[[ PROVIDED RECORDS, beginning ]]
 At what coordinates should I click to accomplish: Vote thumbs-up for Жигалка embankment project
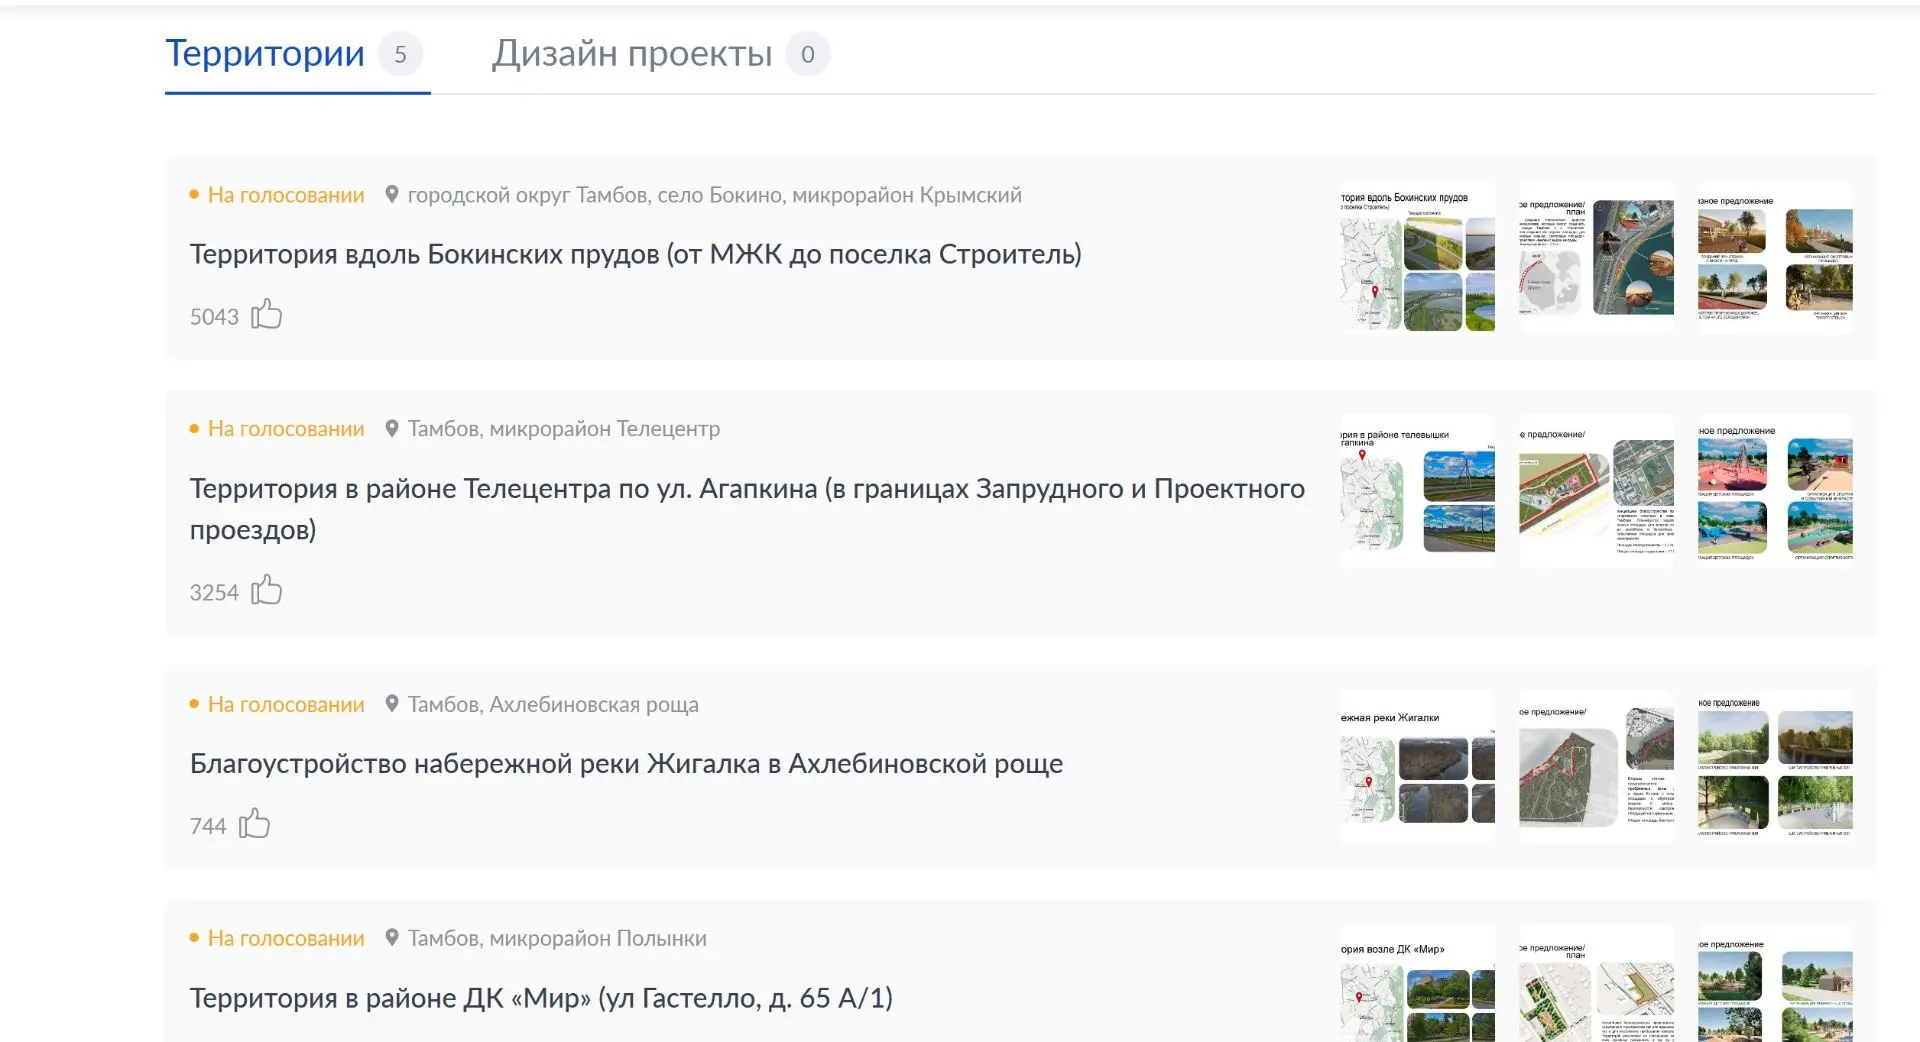[254, 824]
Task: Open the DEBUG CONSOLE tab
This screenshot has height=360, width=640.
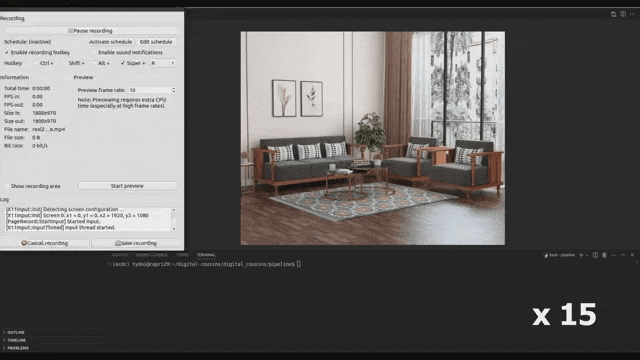Action: point(151,255)
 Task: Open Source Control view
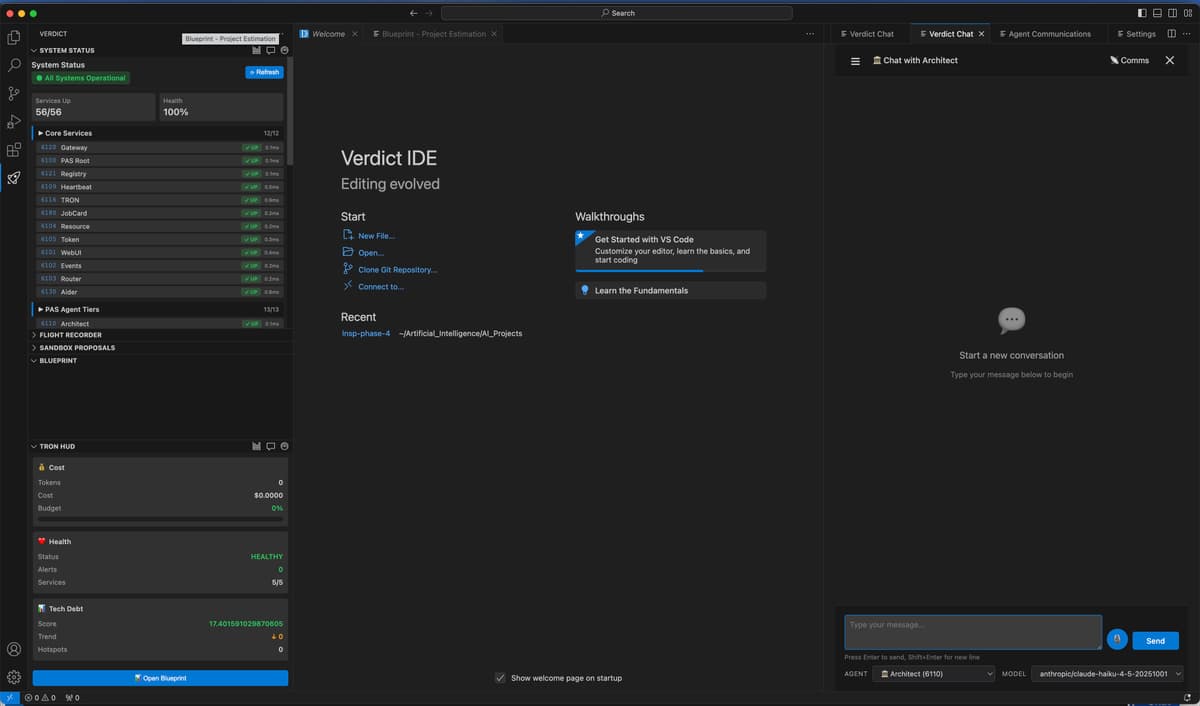coord(14,93)
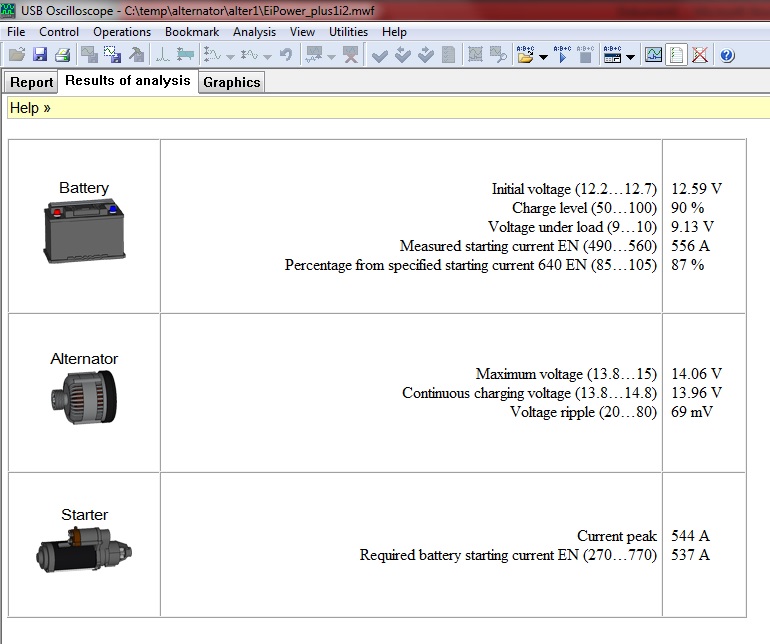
[[ PROVIDED RECORDS, end ]]
- INSTRUCTIONS FOR THE TASK
Transcribe the records verbatim, excluding pictures.

- EXPECTED OUTPUT
 At what coordinates should I click to accomplish: Vote thumbs-up for Жигалка embankment project
[254, 824]
Task: Open the DEBUG CONSOLE tab
This screenshot has height=360, width=640.
Action: point(151,255)
 Task: Open Source Control view
coord(14,93)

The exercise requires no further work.